## START Records

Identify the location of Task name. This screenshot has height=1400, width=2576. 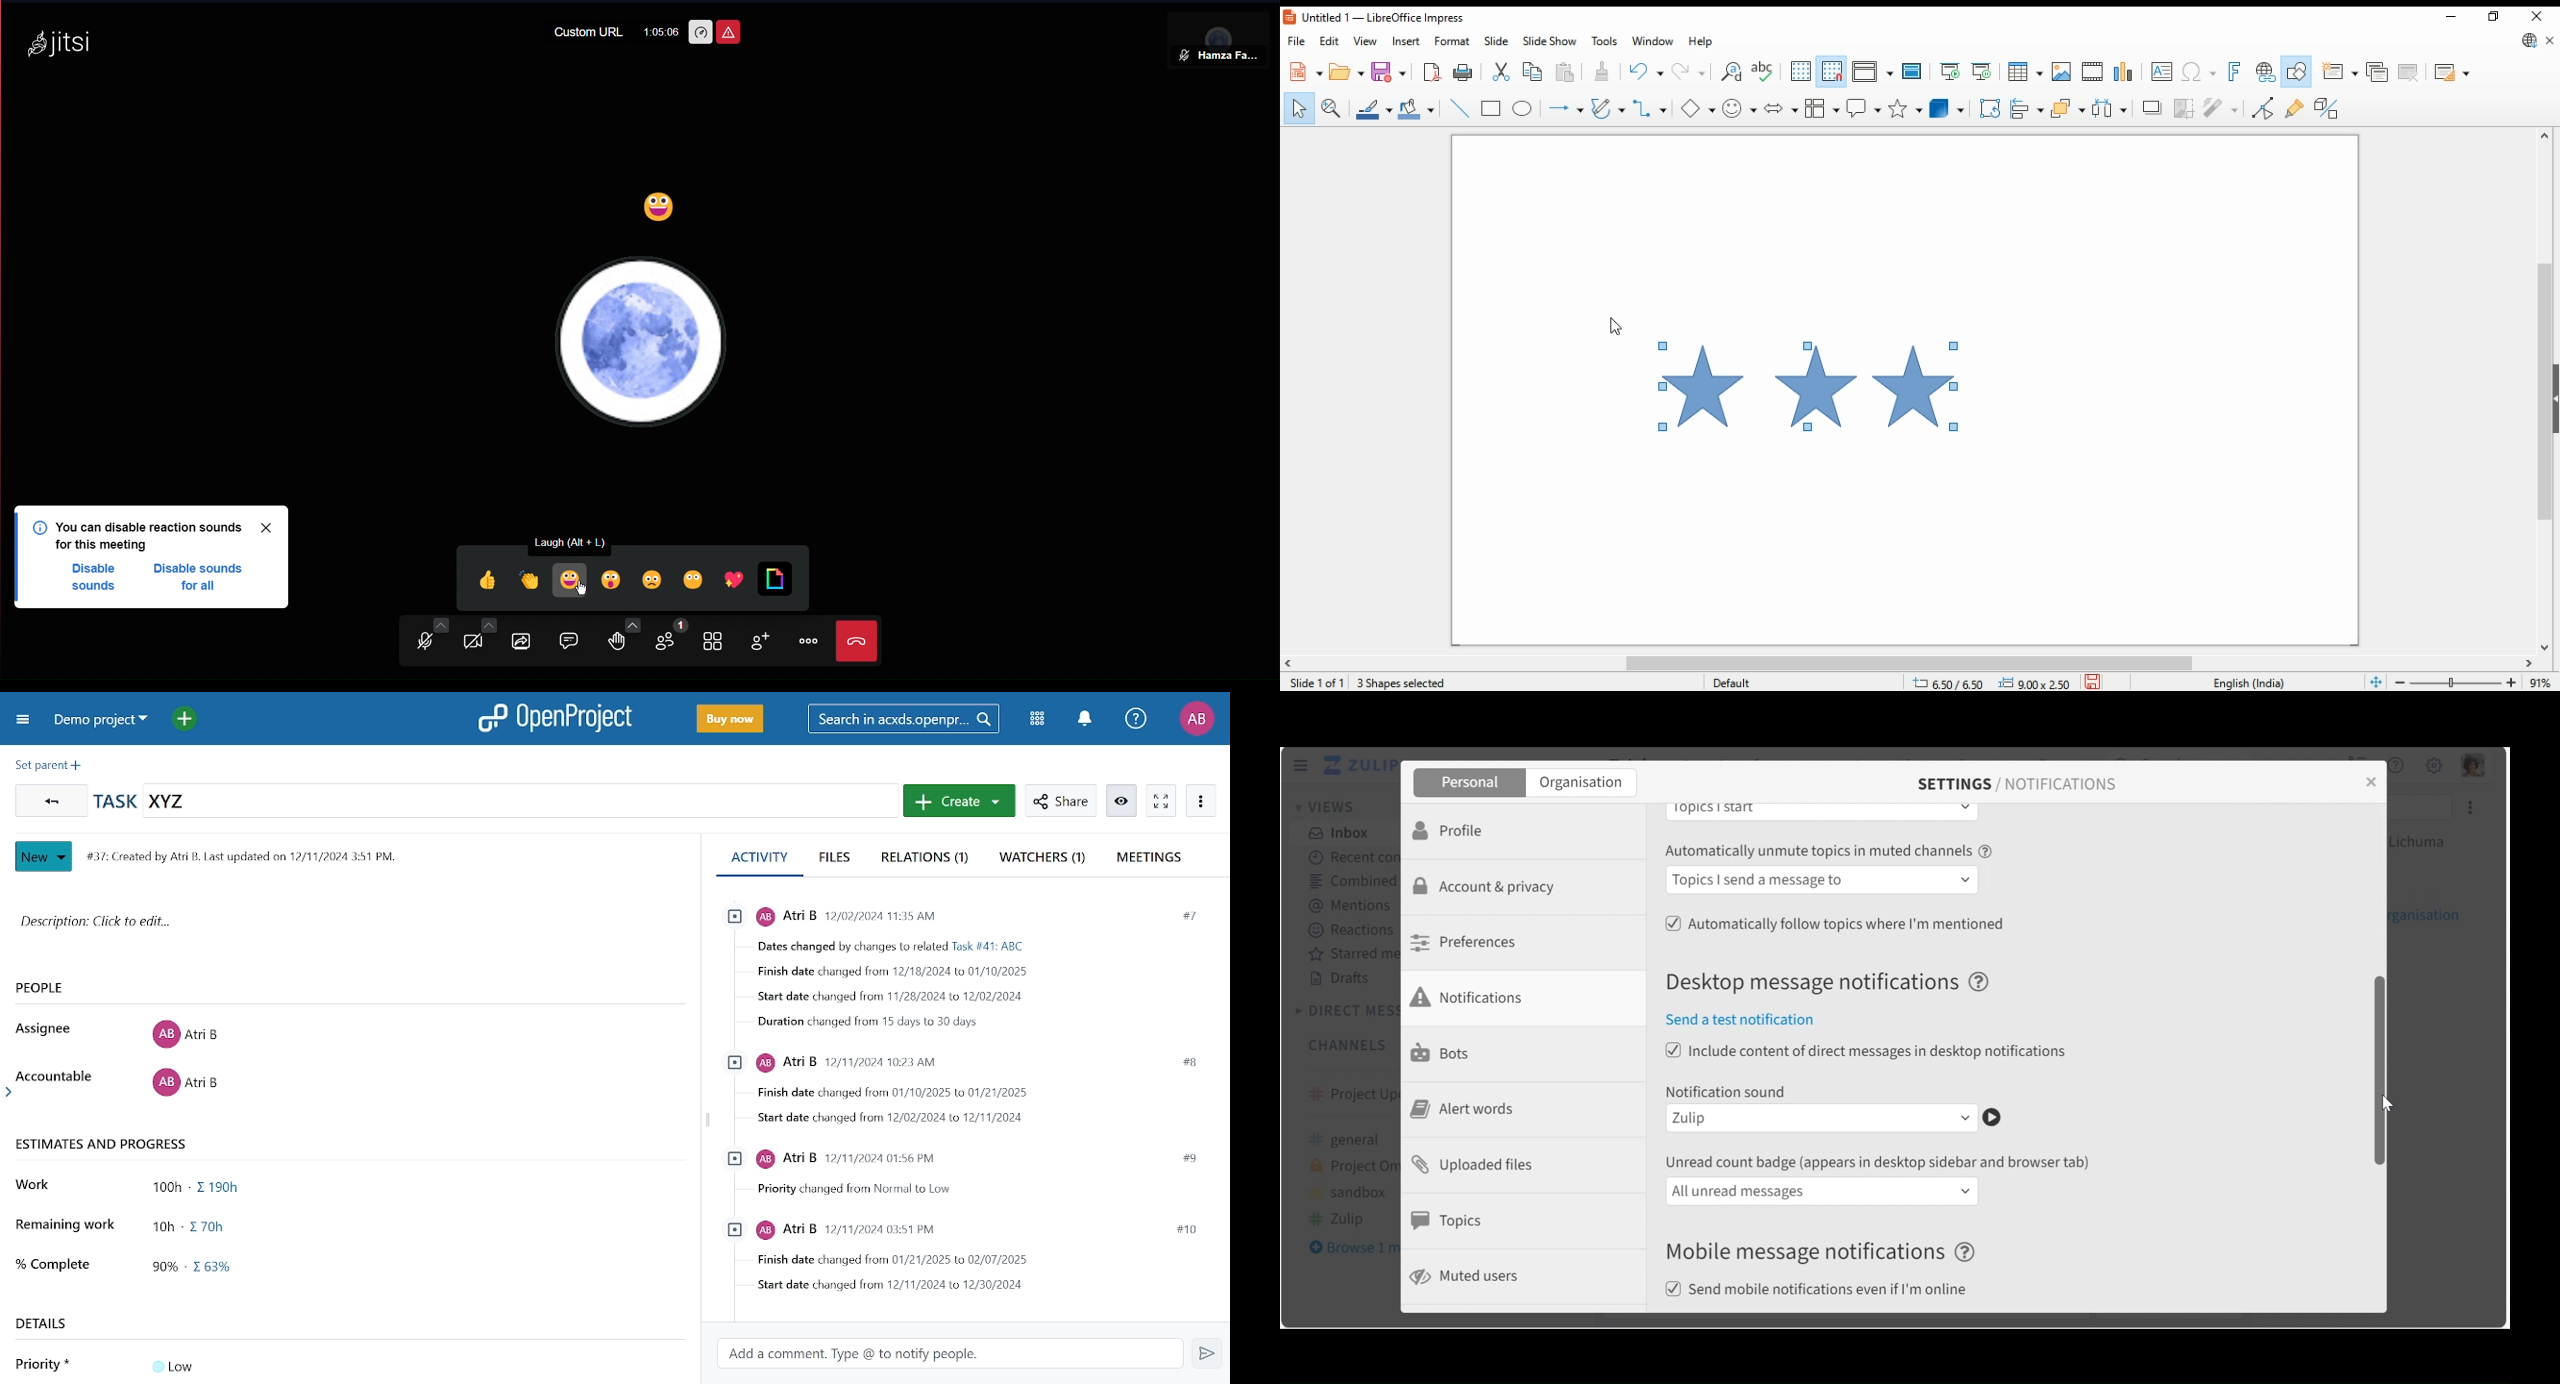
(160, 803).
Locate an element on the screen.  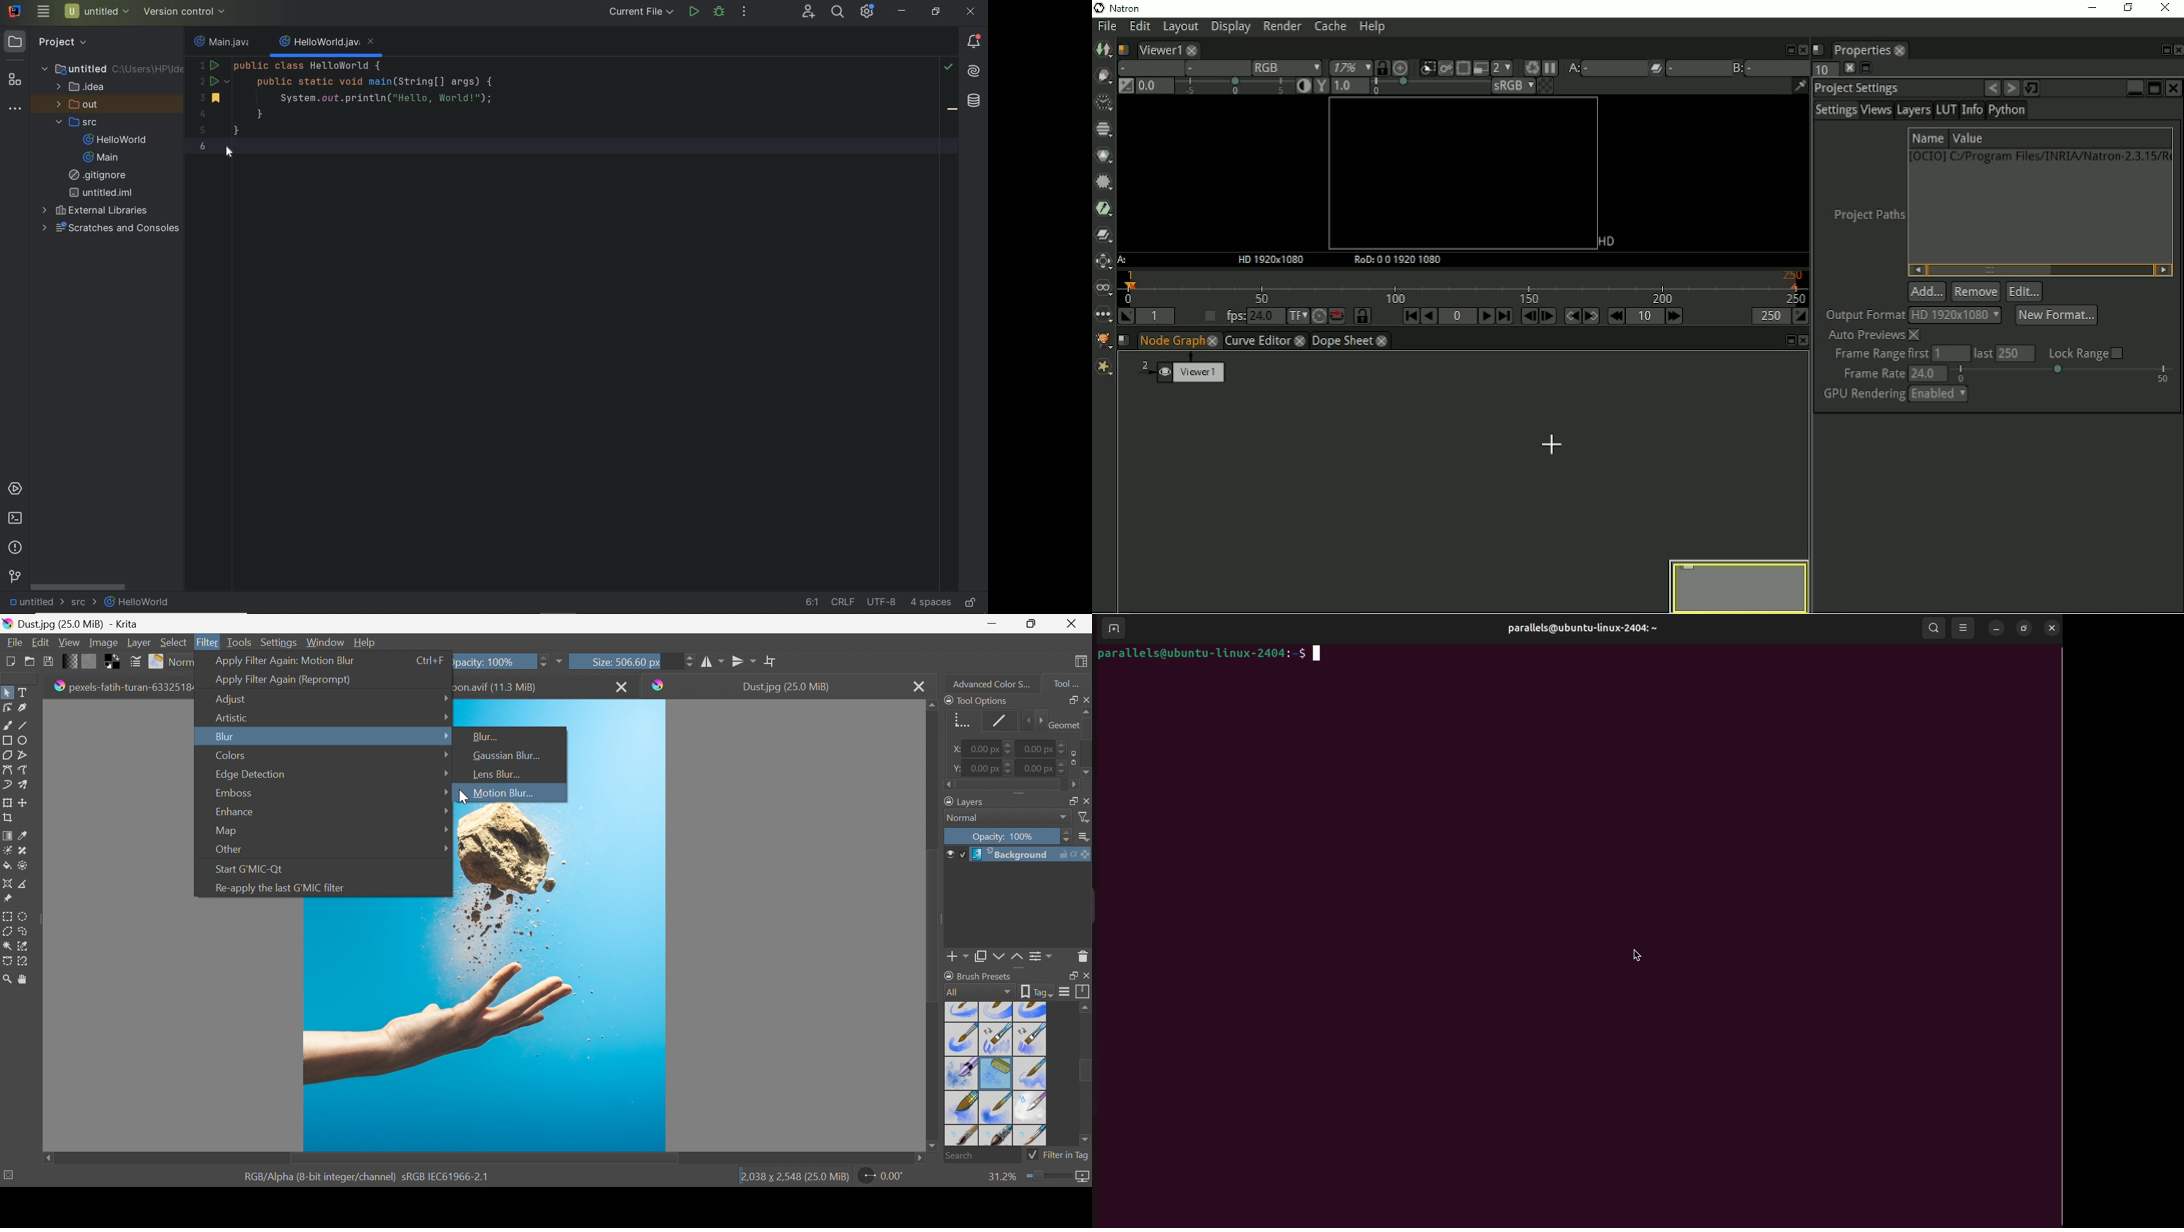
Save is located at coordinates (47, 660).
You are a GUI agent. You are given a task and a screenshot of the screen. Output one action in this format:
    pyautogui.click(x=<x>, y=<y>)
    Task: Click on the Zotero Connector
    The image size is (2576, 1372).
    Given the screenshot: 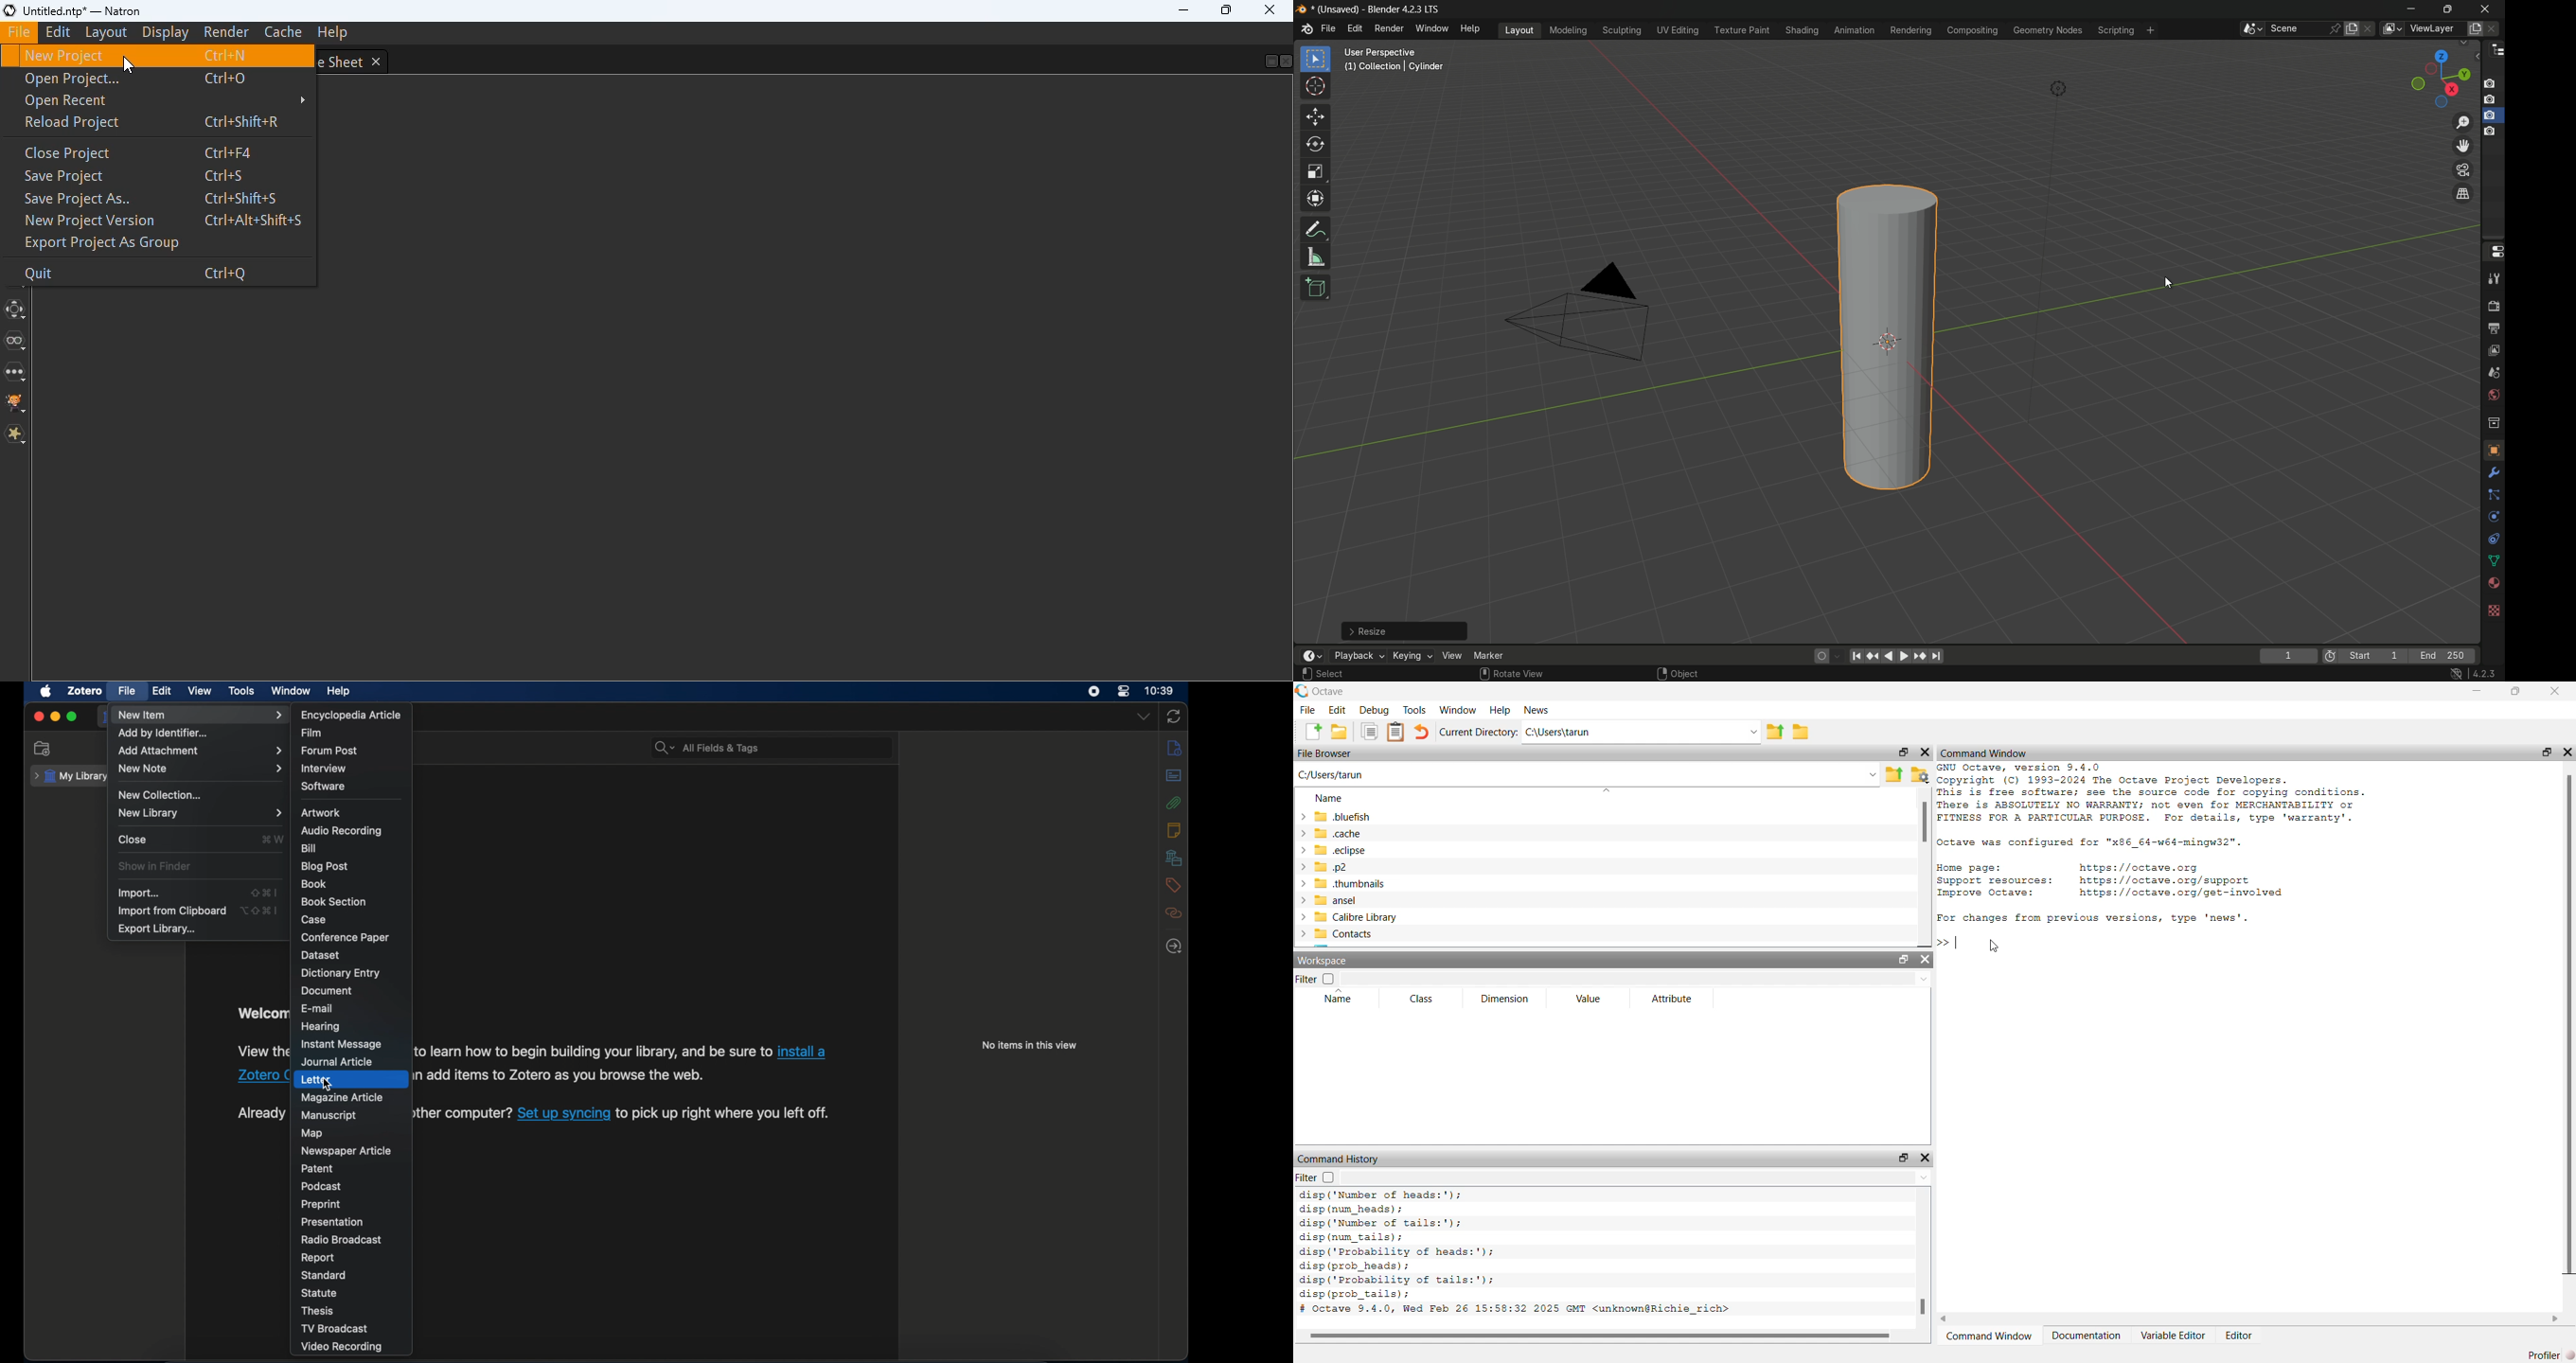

## END Records

> **What is needed**
Can you reproduce every row above word for word, leaving the pictures out?

> **Exercise result**
Identify the location of Task name. This screenshot has height=1400, width=2576. 
(160, 803).
Locate an element on the screen.  
Save is located at coordinates (47, 660).
You are a GUI agent. You are given a task and a screenshot of the screen. Output one action in this format:
    pyautogui.click(x=<x>, y=<y>)
    Task: Click on the Zotero Connector
    The image size is (2576, 1372).
    Given the screenshot: 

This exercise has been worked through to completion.